> _Texte_
_ _ _

Cet état de fait est d’autant plus difficile à admettre pour l’organisme que, vis-à-vis d’autres pays européens qui ont eux aussi autorisé la concurrence, la France fait figure de mauvaise élève. Comment expliquer ces règles si strictes en vigueur dans l’Hexagone? Selon Nathalie Jalabert-Doury, la situation s’explique aisément: « Jusque-là, le pays a cherché à protéger la SNCF, à éviter que celle-ci ne subisse une concurrence, car c’est un service public. D’ailleurs, aujourd’hui, on voit que la concurrence sur le rail est difficile à organiser. L’Europe ne s’est pas vraiment penchée sur l’autocar, contrairement à d’autres secteurs comme l’aérien ou elle a mis en place une harmonisation plus importante. Pour que Bruxelles agisse, il faut qu’il y ait une demande des États membres. Mais en France, on a tendance à protéger les monopoles nationaux. » Une protection qui, bien que compréhensible, n’est pas forcément toujours justifiée, aux yeux de l’Autorité de la concurrence: « L’autocar vise une clientèle peu sensible au temps de parcours mais fortement sensible au prix, ce qui explique que la concurrence entre l’autocar et le train sur les liaisons interrégionales semble pour le moins limitée. Ces deux modes de transport apparaissent plus complémentaires que concurrents », indique-t-elle.

_ _ _

> _Objectif de la tâche_
Prolongez le texte sur la concurrence entre l'autocar et le train en reprenant après sa dernière phrase.

> _Extrait des données_
_ _ _

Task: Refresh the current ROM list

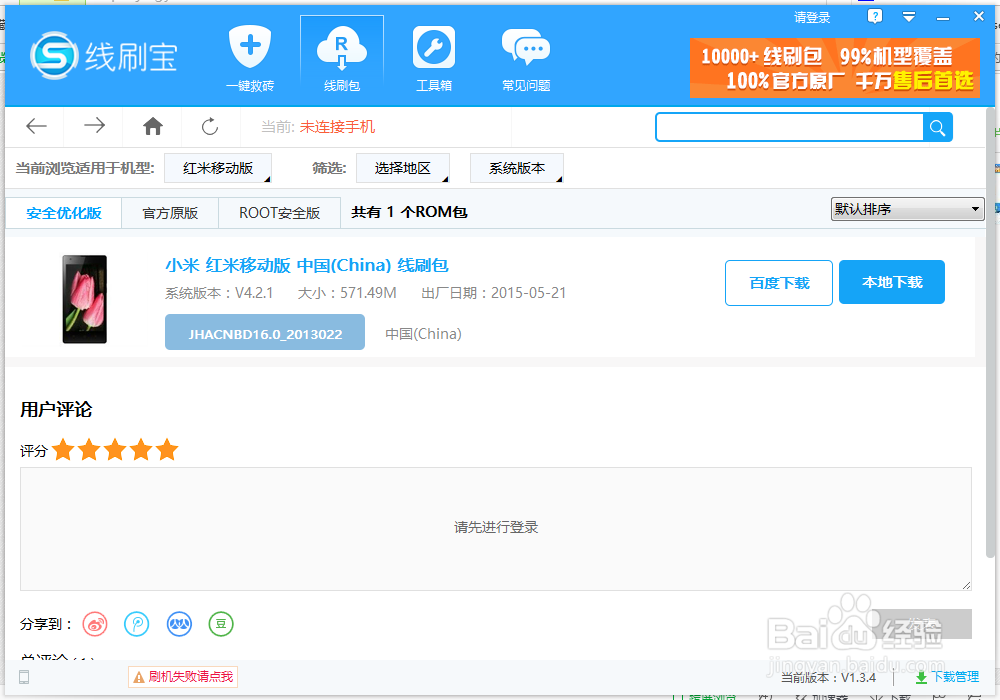Action: (x=209, y=126)
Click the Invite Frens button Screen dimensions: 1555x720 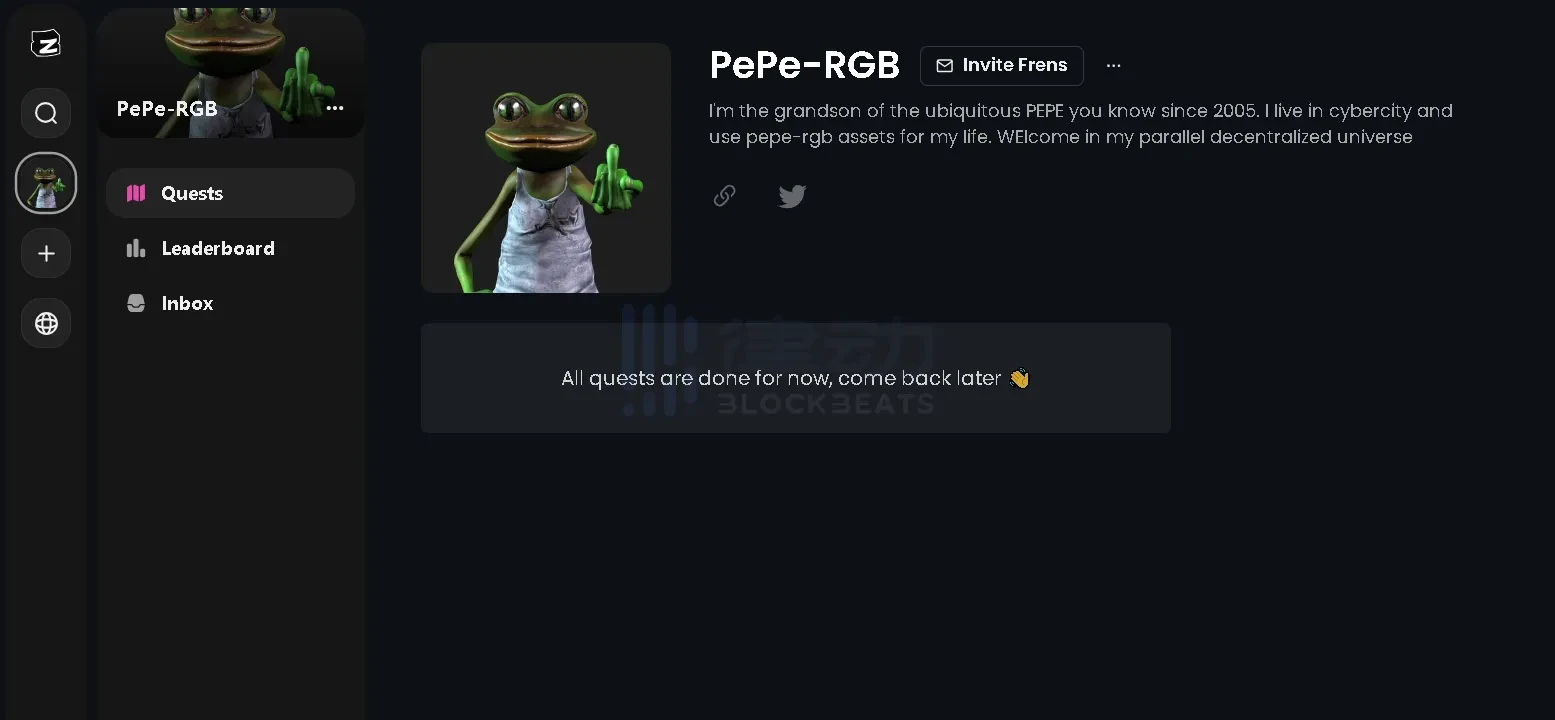pos(1002,65)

_ _ _

> _Réponse attendue_
La solution de l’autorité de régulation indépendante

Face à cette situation, le document propose plusieurs solutions. La première serait de modifier le système d’autorisation administrative de lignes de transport longue distance par autocar. « Le défaut de transparence du système actuel est un frein important au développement efficace du marché du transport par autocar. Si le contrôle d’une possible atteinte à des offres conventionnées préexistantes n’est pas illégitime, […] ses modalités doivent néanmoins êtres revues », est-il noté. L’idée est d’abord de faire en sorte que les critères techniques d’acception ou de refus soient plus transparents, et ensuite que les refus permettent véritablement de montrer un risque d’atteinte à l’équilibre économique d’une offre de transport conventionnée.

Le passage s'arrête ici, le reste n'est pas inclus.